RePrec::Collection - Parse relevance judgements for evaluation purposes


RePrec documentation Contained in the RePrec distribution.

Index


Code Index:

NAME

Top

RePrec::Collection - Parse relevance judgements for evaluation purposes

SYNOPSIS

Top

  require RePrec::Collection;

DESCRIPTION

Top

To do an evaluation of effectiveness of information retrieval methods one needs relevance judgements for queries and a collection under consideration. These need to be parsed for doing the evaluation. Class RePrec::Collection provides for means to do so which should suit for most formats of relevance judgments. In case it doesn't suit one can subclass this class. From a list of relevance judgements one needs to filter the query ID (QID), the document ID (DOCID) and a judgement (JUDGE) wether DOCID is relevant with respect to QID. As an additional parameter the number of documents in the collection under consideration is needed.

METHODS

Top

new %parms

Constructor which does the parsing of a given judgements file. The constructor calls the private method _init (with %parms as argument) in order to do the parsing. The argument %parms is described within the documentation of that method.

_init %parms

The file parsing method, which should be the only method to replace in subclasses of RePrec::Collection. Within this baseclass it is assumed that the data in $file comes as an table, with each row containing a QID, a DOCID and the judgement (JUDGE) itself. A document is marked relevant if the value of JUDGE equals 1. Argument %parms keep the following parameters (defaults are given in parens):

separator (' +')

perl regular expression separating columns

qid

column which holds the QIDs

docid

column which holds the DOCIDs

judge

column which holds the JUDGEs

ignore (undef)

perl regular expression; matching rows are ignored

numdocs (undef)

number of documents in the collection under consideration.

relevant $qid, $docid

returns 1 if document with ID $docid is relevant with respect to query with ID $qid. Else returns undef.

get_numdocs

returns number of documents with respect to the collection under consideration.

get_numrels $qid

returns number of relevant documents for query with ID $qid with respect to the collection under consideration.

BUGS

Top

Yes. Please let me know!

SEE ALSO

Top

perl(1).

AUTHOR

Top

Norbert Gövert <goevert@ls6.cs.uni-dortmund.de>


RePrec documentation Contained in the RePrec distribution.

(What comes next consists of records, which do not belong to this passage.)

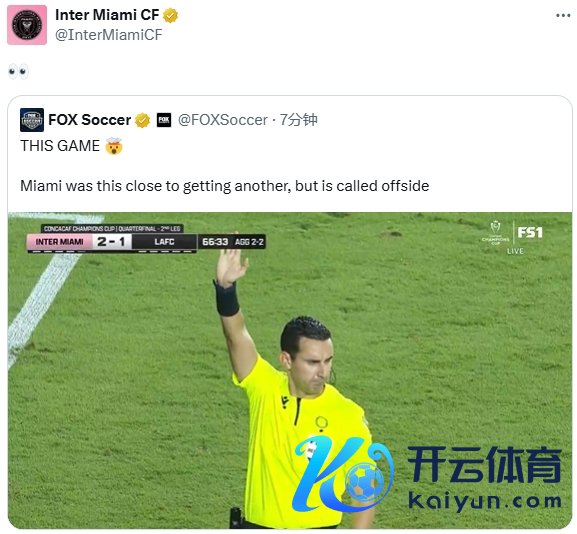
Task: Open the @InterMiamiCF handle link
Action: (109, 35)
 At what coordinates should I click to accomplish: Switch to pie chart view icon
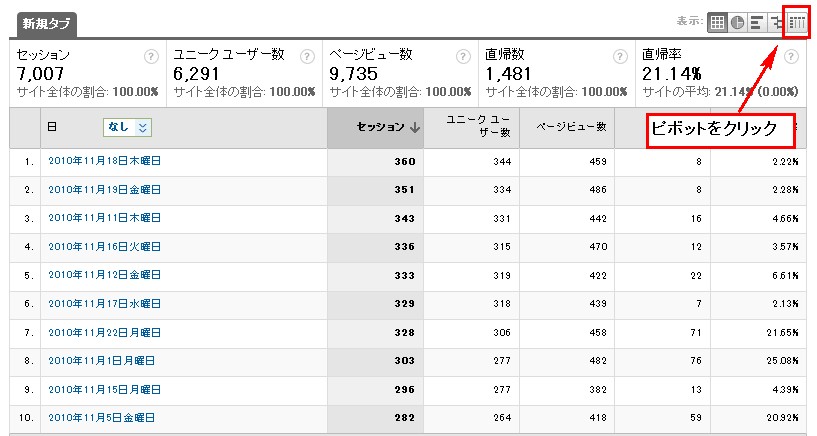(737, 22)
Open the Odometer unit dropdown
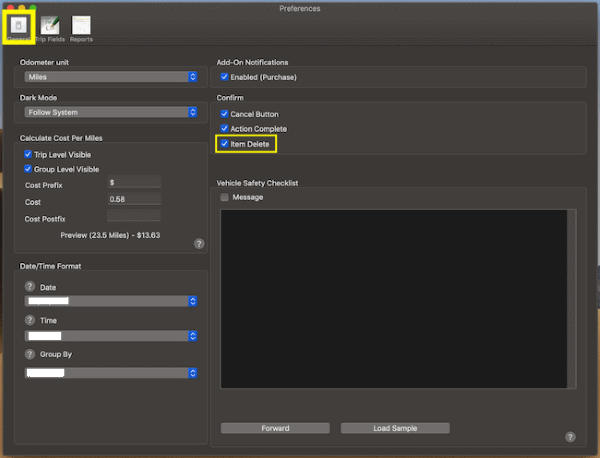600x458 pixels. pos(110,77)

######################### -*- Mode: Perl -*- #########################
##
## File          : $RCSfile: Collection.pm,v $
##
## Author        : Norbert Goevert
## Created On    : Thu Feb  6 17:43:59 1997
## Last Modified : Time-stamp: <2000-11-23 17:40:56 goevert>
##
## Description   : 
##
## $Id: Collection.pm,v 1.28 2003/06/13 12:29:30 goevert Exp $
##
######################################################################


use strict;


## ###################################################################
## package RePrec::Collection
## ###################################################################

package RePrec::Collection;


use Carp;

use vars qw($VERSION);

'$Name: release_0_32 $ 0_0' =~ /(\d+)[-_](\d+)/; $VERSION = sprintf '%d.%03d', $1, $2;


## public ############################################################

sub new {

  my $proto = shift;
  my $class = ref($proto) || $proto;
  my %params = @_;

  my $self  = {};

  bless $self => $class;

  $self->_init(%params);

  return $self;
}


sub get_numdocs {

  my $self = shift;
  return $self->{numdocs};
}


sub relevant {

  my $self = shift;
  my($qid, $docid) = @_;

  $self->{qrels}->{$qid}->{$docid};
}


sub get_numrels {

  my $self = shift;
  my $qid = shift;

  return 0 unless defined $self->{numrels}->{$qid};

  $self->{numrels}->{$qid};
}


## private ###########################################################

sub _init {

  my $self = shift;
  my %parms = @_;

  my $file   = $parms{file};
  my $sep    = defined $parms{separator} ? $parms{separator} : ' +';
  my $ignore = defined $parms{ignore}    ? $parms{ignore}    : undef;
  my $qid    = defined $parms{qid}       ? $parms{qid}       : 0;
  my $docid  = defined $parms{docid}     ? $parms{docid}     : 1;
  my $judge  = defined $parms{judge}     ? $parms{judge}     : 2;
  $self->{numdocs} = $parms{numdocs}
    or croak "`Number of documents in collection' parameter missing\n";

  my $QRELS = IO::File->new($file)
    or croak "Couldn't read open file `$file': $!\n";

  my(%qrels, %numrels);
  local $_;
  while (<$QRELS>) {
    chomp;
    next if defined $ignore and /$ignore/;
    my($_qid, $_docid, $_judge) = (split /$sep/)[$qid, $docid, $judge];
    if ($_judge == 1) {
      $qrels{$_qid}->{$_docid} = 1;
      $numrels{$_qid}++;
    }
  }

  $self->{qrels}   = \%qrels;
  $self->{numrels} = \%numrels;
}


1;
__END__
## ###################################################################
## pod
## ###################################################################